The daily demand of type I, type II and type III is respectively 600 loaves, 750 loaves and 500 loaves. The per unit cost to the bakery of the ingredient A,B,C and D is respectively #0.10, #0.07, #0.05 and #0.4 . If the bakery sells the bread for #0.60 for type I, #0.04 for type II and #0.05 for type III, using multiplication only, Determine the following, (1).The ingredients required to fill the daily order(2). the cost for each type of Bread(3). Cost of ingredient required to fill the order.(4).
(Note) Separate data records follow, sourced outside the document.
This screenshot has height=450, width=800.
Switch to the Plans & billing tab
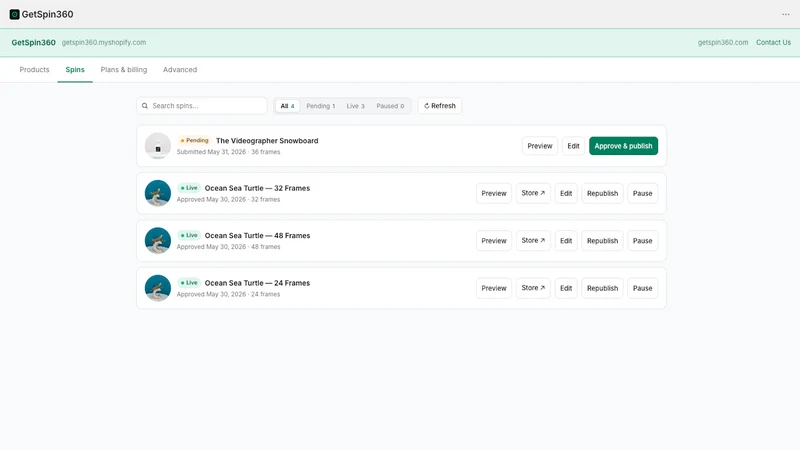coord(123,69)
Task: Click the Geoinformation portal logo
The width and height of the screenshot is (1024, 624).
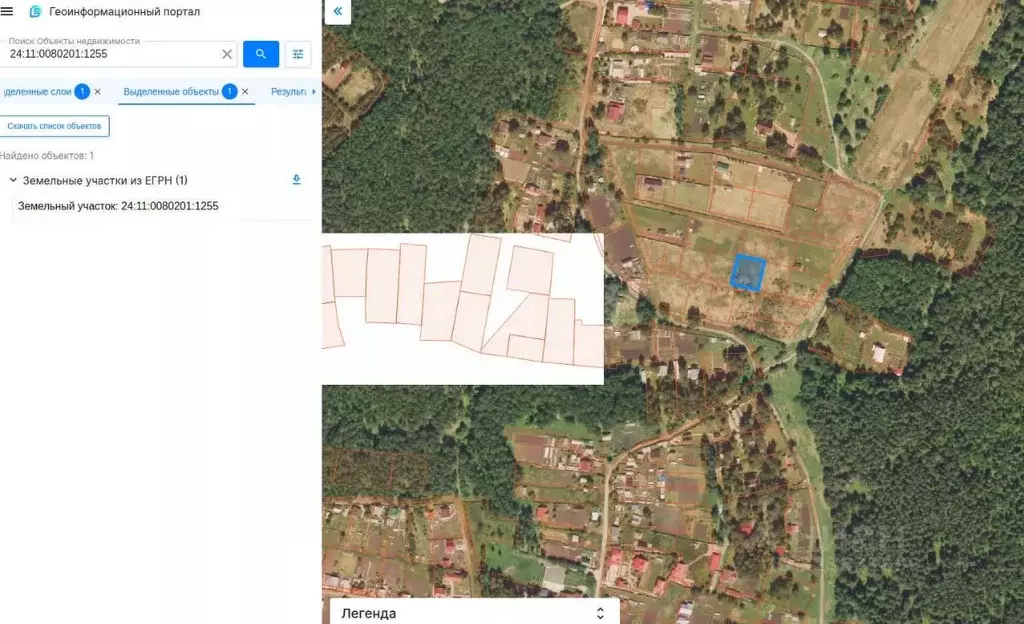Action: 36,11
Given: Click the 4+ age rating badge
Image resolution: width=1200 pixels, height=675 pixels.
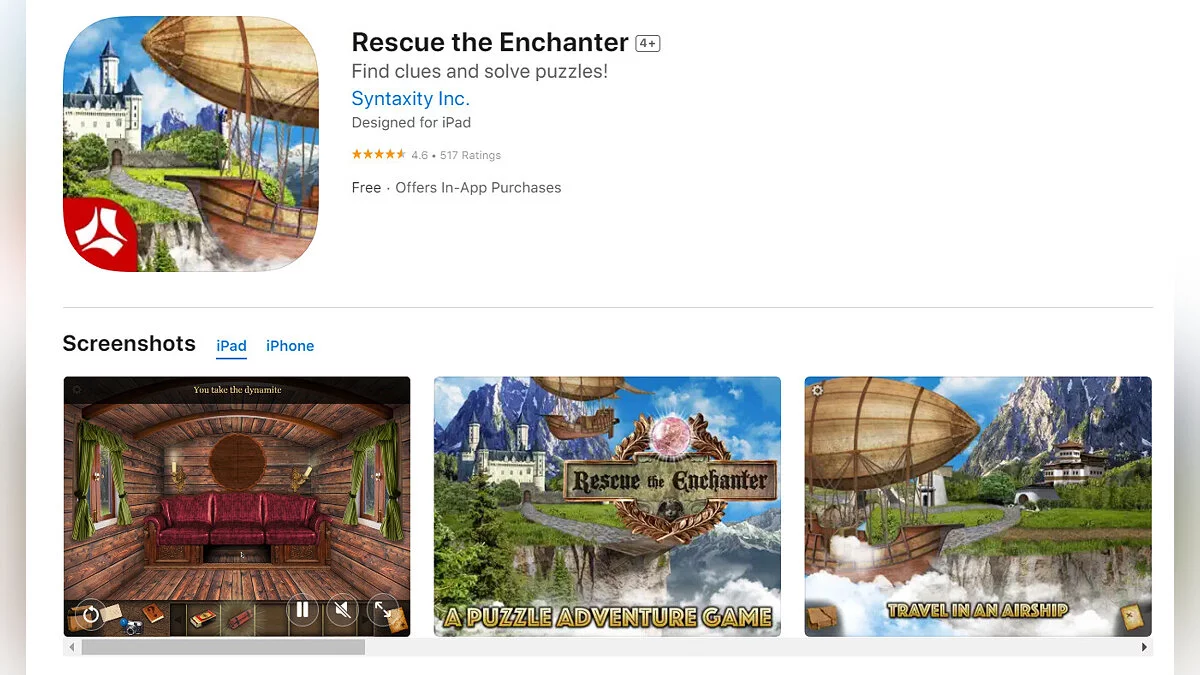Looking at the screenshot, I should coord(648,43).
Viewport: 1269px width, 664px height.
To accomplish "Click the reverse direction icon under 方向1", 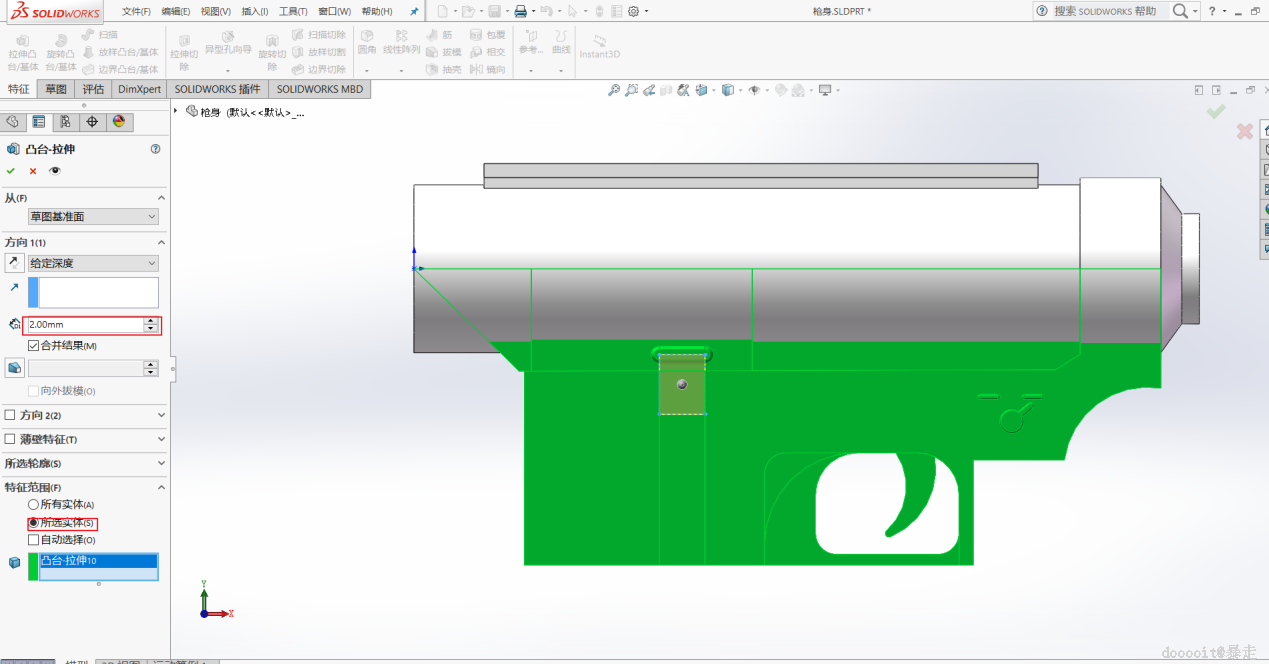I will 14,263.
Revenue realized from filling this order and the resultant profit.
so, have you set up your matrices?
If the vectors are
D for demand (3x1)
C for cost
R for revenue,
I for ingredients (3xn)
#1. DTI (1xn)
and so on
Yes, I have set up the matrices. But your solution is not yet clear to me. Pls explain better Sir
The daily demand of type I, type II and type III is respectively 600 loaves, 750 loaves and 500 loaves. The per unit cost to the bakery of the ingredient A,B,C and D is respectively #0.10, #0.07, #0.05 and #0.04 . If the bakery sells the bread for #0.60 for type I, #0.04 for type II and #0.05 for type III, using multiplication only, Determine the following, (1).The ingredients required to fill the daily order(2). the cost for each type of Bread(3). Cost of ingredient required to fill the order.(4). Revenue realized from filling this order and the resultant profit.
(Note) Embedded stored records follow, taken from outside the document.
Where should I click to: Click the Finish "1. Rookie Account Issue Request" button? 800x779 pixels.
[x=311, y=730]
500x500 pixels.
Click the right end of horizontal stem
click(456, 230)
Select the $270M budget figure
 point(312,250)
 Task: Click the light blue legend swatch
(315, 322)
The question is not complete what about the quantity of ingredients we need per bread type.This is from AGE-UI right?
Yes sir...From UI. Thought it was complete though. Thanks Peter
To find the answers, we need to perform some calculations using the given information. Let's break it down step by step:
(1) The ingredients required to fill the daily order:
To determine the ingredient quantities needed, we will multiply the daily demand of each bread type by the respective ingredient's unit cost:
Type I:
- Ingredient A: 600 loaves * #0.10 = #60
- Ingredient B: 600 loaves * #0.07 = #42
- Ingredient C: 600 loaves * #0.05 = #30
- Ingredient D: 600 loaves * #0.40 = #240
Type II:
- Ingredient A: 750 loaves * #0.10 = #75
- Ingredient B: 750 loaves * #0.07 = #52.50
- Ingredient C: 750 loaves * #0.05 = #37.50
- Ingredient D: 750 loaves * #0.40 = #300
Type III:
- Ingredient A: 500 loaves * #0.10 = #50
- Ingredient B: 500 loaves * #0.07 = #35
- Ingredient C: 500 loaves * #0.05 = #25
- Ingredient D: 500 loaves * #0.40 = #200
Therefore, the ingredients required to fill the daily order are as follows:
Type I:
- Ingredient A: #60
- Ingredient B: #42
- Ingredient C: #30
- Ingredient D: #240
Type II:
- Ingredient A: #75
- Ingredient B: #52.50
- Ingredient C: #37.50
- Ingredient D: #300
Type III:
- Ingredient A: #50
- Ingredient B: #35
- Ingredient C: #25
- Ingredient D: #200
(2) The cost for each type of bread:
To calculate the cost for each type of bread, we sum up the cost of ingredients required for each type:
Type I:
- Cost = #60 + #42 + #30 + #240 = #372
Type II:
- Cost = #75 + #52.50 + #37.50 + #300 = #465
Type III:
- Cost = #50 + #35 + #25 + #200 = #310
(3) Cost of ingredients required to fill the order:
To determine the total cost of ingredients required to fill the order, we sum up the costs of each type:
Total cost of ingredients = Cost of Type I + Cost of Type II + Cost of Type III
Total cost of ingredients = #372 + #465 + #310 = #1147
(4) Revenue realized from filling this order and the resultant profit:
To find the revenue and profit, we multiply the selling price by the daily demand for each type:
Type I:
- Revenue = 600 loaves * #0.60 = #360
- Profit = Revenue - Cost of Type I = #360 - #372 = (#12) loss
Type II:
- Revenue = 750 loaves * #0.04 = #30
- Profit = Revenue - Cost of Type II = #30 - #465 = (#435) loss
Type III:
- Revenue = 500 loaves * #0.05 = #25
- Profit = Revenue - Cost of Type III = #25 - #310 = (#285) loss
The total revenue realized from filling this order = Revenue from Type I + Revenue from Type II + Revenue from Type III
Total revenue = #360 + #30 + #25 = #415
Total resultant profit = Total revenue - Total cost of ingredients
Total profit = #415 - #1147 = (#732) loss
Therefore, the bakery would have a loss of #732 from filling this order.